Rana categorically refuses to expose the man in front of his own family, threatening to leave Emad if he goes through with his full plans for revenge. There’s oodles of self-criticism on display here, since Emad never fully understood the meaning of Miller’s play until he lived through similar experiences himself, as Linda only finishes paying for their house when Willy dies. You ‘feel’ Farhadi is talking about himself here, his job as a director, learning to be objective and stand outside of himself, look at his characters in an even-handed way, along with the social and political situation in Iran, which is a lot more than I can say for most Egyptian cinema as of late. And don’t even get me started on Trump!

That’s the secret to Farhadi’s success, and much of the success of Iranian cinema, at home and abroad. Multiple perspectives coupled with multiple narrative tracks, with pacing that leaves you emotionally wound-up and emotionally flatulent, but only when it’s called for. You live with the characters, feel for them – no matter how despicable – and ‘learn’ along with them, maturing you into an artistically conscious adult in your own right.

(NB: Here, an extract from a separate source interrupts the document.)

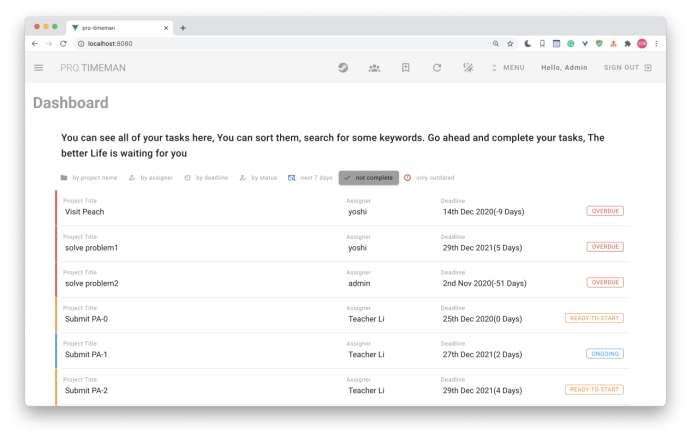This screenshot has width=691, height=440.
Task: Click the SIGN OUT button
Action: pyautogui.click(x=627, y=68)
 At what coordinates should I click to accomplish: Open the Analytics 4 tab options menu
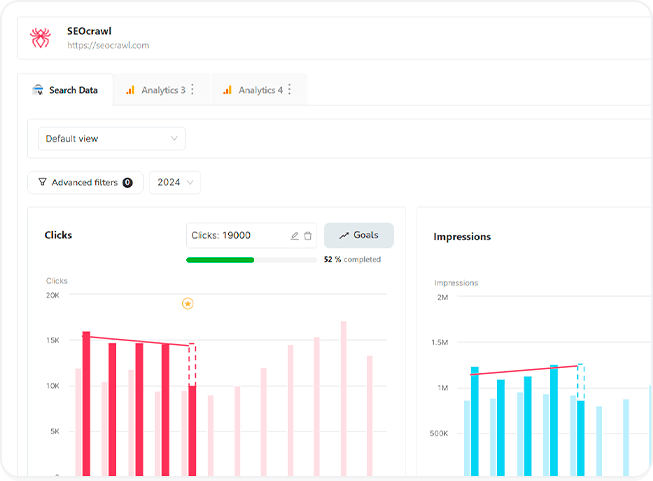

Shahab Hosseini and Taraneh Alidoosti, the best ruler and ruled duo since Shahrayar and Shahrazad

Want to go global, that’s the recipe. And you can’t get the money and the killer cast otherwise, let alone the reputation to go abroad and make movies for others in their own backyard. Melodrama is simply not what the doctor ordered. If Americans watched movies like these, do you think they would have elected you-know-who?!!